The Vanishing Comrade: A Mystery Story for Girls
“Of course you can. Haven’t we always found a way to do the things we really wanted? Wait a minute. There’s my new white linen. I shall fix that for you. But your gingham dresses will never do, not for Oakdale. Never!”

“You’re not to give your white linen to me. It’s the prettiest thing you’ve got.”

“Hush! It will make a charming street suit. It will need a black silk tie and a patent-leather belt. I can see you in it.”

“You can, but you won’t!” But when Kate saw her mother’s dazed, puzzled little frown that invariably met her rare impertinences, she relented. “Oh, Mother,” she cried, “if I’m to have your very best things added to mine, of course I shall be perfectly fixed. It will be a regular trousseau.”

“I don’t need anything but these old smocks, staying here,” Katherine insisted. “And that’s exactly what I shall do, give you everything of mine that can possibly be of any use. For once in your life you are going to have just an ordinary young girl good time. And if you and Elsie do hit it off, perhaps Aunt Katherine will consent to her coming back with you for the rest of the vacation. Come, let’s spread all our possibilities out on the beds and see what there is!”

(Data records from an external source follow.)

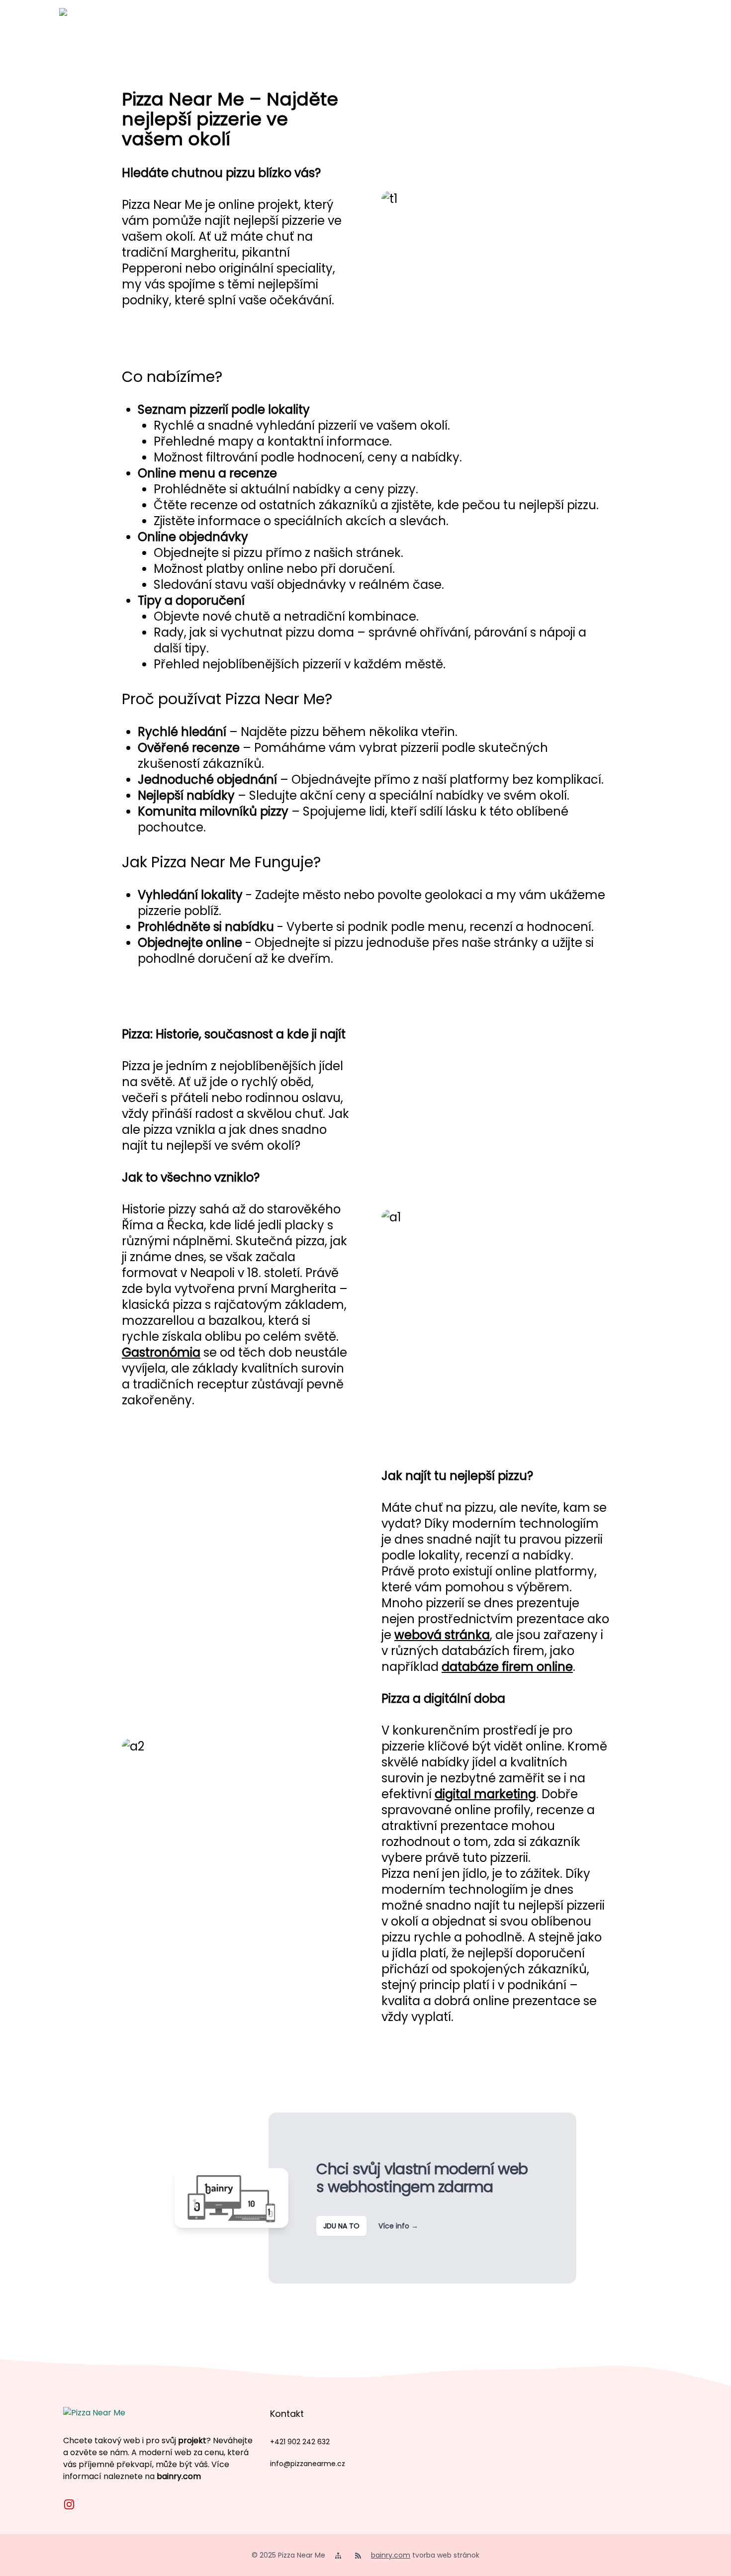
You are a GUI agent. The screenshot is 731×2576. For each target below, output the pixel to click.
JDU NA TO (341, 2226)
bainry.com (179, 2476)
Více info (398, 2226)
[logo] (79, 28)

“Yes, after we’ve pared the potatoes for supper,” Kate agreed, trying desperately to hold on to her last shreds of casualness and poise. “We had better have supper to-night, I suppose, whether I go to Great Aunt Katherine’s or not. It must be six o’clock now.”

Katherine threw an arm across Kate’s shoulder as they went through the big door. “How fortunate it is,” she said, not for the first time, “that I have such a steady, common-sensible little girl!”

But Kate would not abide her own hypocrisy.

“Oh, Mother, don’t make me feel cheap!” she exclaimed. “You know perfectly well that I’m just bursting with excitement, only I’m ashamed to show it, for it’s you who are going to be left at home doing just the same old things and seeing just the same old people and everything.”

“But I’m happy doing just that,” Katherine hurried to assure her. “Why, you yourself, Kate, have been looking forward to your vacation here and planning it with such pleasure!”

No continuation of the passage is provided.